Data shown START

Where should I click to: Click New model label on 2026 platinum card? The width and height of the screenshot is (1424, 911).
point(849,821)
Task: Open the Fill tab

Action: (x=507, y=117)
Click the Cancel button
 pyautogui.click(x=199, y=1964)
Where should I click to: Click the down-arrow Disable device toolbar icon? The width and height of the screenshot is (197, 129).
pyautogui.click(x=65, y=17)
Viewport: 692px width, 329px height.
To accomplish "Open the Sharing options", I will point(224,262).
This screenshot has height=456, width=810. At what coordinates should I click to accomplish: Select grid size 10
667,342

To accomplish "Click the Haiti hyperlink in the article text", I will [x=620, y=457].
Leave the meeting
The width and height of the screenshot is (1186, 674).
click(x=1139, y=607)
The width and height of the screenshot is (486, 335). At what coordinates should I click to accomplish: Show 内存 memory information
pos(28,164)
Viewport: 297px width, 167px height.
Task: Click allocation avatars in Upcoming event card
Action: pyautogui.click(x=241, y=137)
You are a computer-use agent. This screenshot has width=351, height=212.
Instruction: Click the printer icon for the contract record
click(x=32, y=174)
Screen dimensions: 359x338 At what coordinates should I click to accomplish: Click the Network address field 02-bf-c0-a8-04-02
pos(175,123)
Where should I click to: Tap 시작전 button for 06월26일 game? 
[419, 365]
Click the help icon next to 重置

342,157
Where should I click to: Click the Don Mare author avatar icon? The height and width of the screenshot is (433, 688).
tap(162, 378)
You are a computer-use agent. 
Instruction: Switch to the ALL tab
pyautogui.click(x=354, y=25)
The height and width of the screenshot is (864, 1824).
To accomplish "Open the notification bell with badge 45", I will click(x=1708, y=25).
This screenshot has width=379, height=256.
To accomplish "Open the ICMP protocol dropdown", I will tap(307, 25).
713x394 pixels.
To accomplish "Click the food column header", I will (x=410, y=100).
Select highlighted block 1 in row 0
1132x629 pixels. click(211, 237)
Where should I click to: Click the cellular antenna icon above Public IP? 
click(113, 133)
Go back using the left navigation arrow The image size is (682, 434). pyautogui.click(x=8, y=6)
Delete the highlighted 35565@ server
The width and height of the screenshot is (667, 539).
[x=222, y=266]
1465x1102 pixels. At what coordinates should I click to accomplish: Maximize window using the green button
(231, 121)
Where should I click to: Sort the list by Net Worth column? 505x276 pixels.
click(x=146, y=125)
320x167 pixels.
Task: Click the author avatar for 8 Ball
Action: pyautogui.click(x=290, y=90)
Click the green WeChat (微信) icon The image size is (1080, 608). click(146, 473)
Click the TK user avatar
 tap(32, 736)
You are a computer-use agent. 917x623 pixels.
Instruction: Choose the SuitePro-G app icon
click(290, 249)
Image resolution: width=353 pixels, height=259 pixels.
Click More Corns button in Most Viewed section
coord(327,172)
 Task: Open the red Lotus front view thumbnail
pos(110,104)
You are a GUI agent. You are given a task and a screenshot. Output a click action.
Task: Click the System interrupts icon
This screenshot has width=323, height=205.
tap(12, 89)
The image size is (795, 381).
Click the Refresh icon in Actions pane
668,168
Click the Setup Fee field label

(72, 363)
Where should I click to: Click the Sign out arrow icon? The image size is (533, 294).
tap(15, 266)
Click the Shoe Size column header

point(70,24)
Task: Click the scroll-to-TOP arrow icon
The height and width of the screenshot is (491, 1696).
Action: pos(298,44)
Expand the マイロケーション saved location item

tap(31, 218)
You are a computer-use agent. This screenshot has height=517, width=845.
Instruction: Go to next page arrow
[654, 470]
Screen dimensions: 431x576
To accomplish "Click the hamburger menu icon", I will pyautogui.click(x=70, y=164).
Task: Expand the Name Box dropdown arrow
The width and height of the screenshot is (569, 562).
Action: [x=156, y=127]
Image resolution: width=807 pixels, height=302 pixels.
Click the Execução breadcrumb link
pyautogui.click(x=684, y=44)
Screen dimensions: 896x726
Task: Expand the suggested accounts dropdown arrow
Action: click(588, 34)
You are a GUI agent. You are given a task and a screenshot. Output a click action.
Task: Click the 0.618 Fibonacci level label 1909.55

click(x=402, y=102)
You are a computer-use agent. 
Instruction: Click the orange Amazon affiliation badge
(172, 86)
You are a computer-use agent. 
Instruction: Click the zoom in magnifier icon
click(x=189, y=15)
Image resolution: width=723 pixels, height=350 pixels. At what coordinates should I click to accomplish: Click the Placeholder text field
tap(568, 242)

Data shown END

### Task brief
Output every entry again, exactly as given.

### Solution for this exercise
Where should I click to: Click New model label on 2026 platinum card? The width and height of the screenshot is (1424, 911).
point(849,821)
Task: Open the Fill tab

Action: (x=507, y=117)
Click the Cancel button
 pyautogui.click(x=199, y=1964)
Where should I click to: Click the down-arrow Disable device toolbar icon? The width and height of the screenshot is (197, 129).
pyautogui.click(x=65, y=17)
Viewport: 692px width, 329px height.
To accomplish "Open the Sharing options", I will point(224,262).
This screenshot has height=456, width=810. At what coordinates should I click to accomplish: Select grid size 10
667,342

To accomplish "Click the Haiti hyperlink in the article text", I will [x=620, y=457].
Leave the meeting
The width and height of the screenshot is (1186, 674).
click(x=1139, y=607)
The width and height of the screenshot is (486, 335). At what coordinates should I click to accomplish: Show 内存 memory information
pos(28,164)
Viewport: 297px width, 167px height.
Task: Click allocation avatars in Upcoming event card
Action: pyautogui.click(x=241, y=137)
You are a computer-use agent. This screenshot has width=351, height=212.
Instruction: Click the printer icon for the contract record
click(x=32, y=174)
Screen dimensions: 359x338 At what coordinates should I click to accomplish: Click the Network address field 02-bf-c0-a8-04-02
pos(175,123)
Where should I click to: Tap 시작전 button for 06월26일 game? 
[419, 365]
Click the help icon next to 重置

342,157
Where should I click to: Click the Don Mare author avatar icon? The height and width of the screenshot is (433, 688).
tap(162, 378)
You are a computer-use agent. 
Instruction: Switch to the ALL tab
pyautogui.click(x=354, y=25)
The height and width of the screenshot is (864, 1824).
To accomplish "Open the notification bell with badge 45", I will click(x=1708, y=25).
This screenshot has width=379, height=256.
To accomplish "Open the ICMP protocol dropdown", I will tap(307, 25).
713x394 pixels.
To accomplish "Click the food column header", I will (x=410, y=100).
Select highlighted block 1 in row 0
1132x629 pixels. click(211, 237)
Where should I click to: Click the cellular antenna icon above Public IP? 
click(113, 133)
Go back using the left navigation arrow The image size is (682, 434). pyautogui.click(x=8, y=6)
Delete the highlighted 35565@ server
The width and height of the screenshot is (667, 539).
[x=222, y=266]
1465x1102 pixels. At what coordinates should I click to accomplish: Maximize window using the green button
(231, 121)
Where should I click to: Sort the list by Net Worth column? 505x276 pixels.
click(x=146, y=125)
320x167 pixels.
Task: Click the author avatar for 8 Ball
Action: pyautogui.click(x=290, y=90)
Click the green WeChat (微信) icon The image size is (1080, 608). click(146, 473)
Click the TK user avatar
 tap(32, 736)
You are a computer-use agent. 917x623 pixels.
Instruction: Choose the SuitePro-G app icon
click(290, 249)
Image resolution: width=353 pixels, height=259 pixels.
Click More Corns button in Most Viewed section
coord(327,172)
 Task: Open the red Lotus front view thumbnail
pos(110,104)
You are a GUI agent. You are given a task and a screenshot. Output a click action.
Task: Click the System interrupts icon
This screenshot has width=323, height=205.
tap(12, 89)
The image size is (795, 381).
Click the Refresh icon in Actions pane
668,168
Click the Setup Fee field label

(72, 363)
Where should I click to: Click the Sign out arrow icon? The image size is (533, 294).
tap(15, 266)
Click the Shoe Size column header

point(70,24)
Task: Click the scroll-to-TOP arrow icon
The height and width of the screenshot is (491, 1696).
Action: pos(298,44)
Expand the マイロケーション saved location item

tap(31, 218)
You are a computer-use agent. This screenshot has height=517, width=845.
Instruction: Go to next page arrow
[654, 470]
Screen dimensions: 431x576
To accomplish "Click the hamburger menu icon", I will pyautogui.click(x=70, y=164).
Task: Expand the Name Box dropdown arrow
The width and height of the screenshot is (569, 562).
Action: [x=156, y=127]
Image resolution: width=807 pixels, height=302 pixels.
Click the Execução breadcrumb link
pyautogui.click(x=684, y=44)
Screen dimensions: 896x726
Task: Expand the suggested accounts dropdown arrow
Action: click(588, 34)
You are a GUI agent. You are given a task and a screenshot. Output a click action.
Task: Click the 0.618 Fibonacci level label 1909.55

click(x=402, y=102)
You are a computer-use agent. 
Instruction: Click the orange Amazon affiliation badge
(172, 86)
You are a computer-use agent. 
Instruction: Click the zoom in magnifier icon
click(x=189, y=15)
Image resolution: width=723 pixels, height=350 pixels. At what coordinates should I click to accomplish: Click the Placeholder text field
tap(568, 242)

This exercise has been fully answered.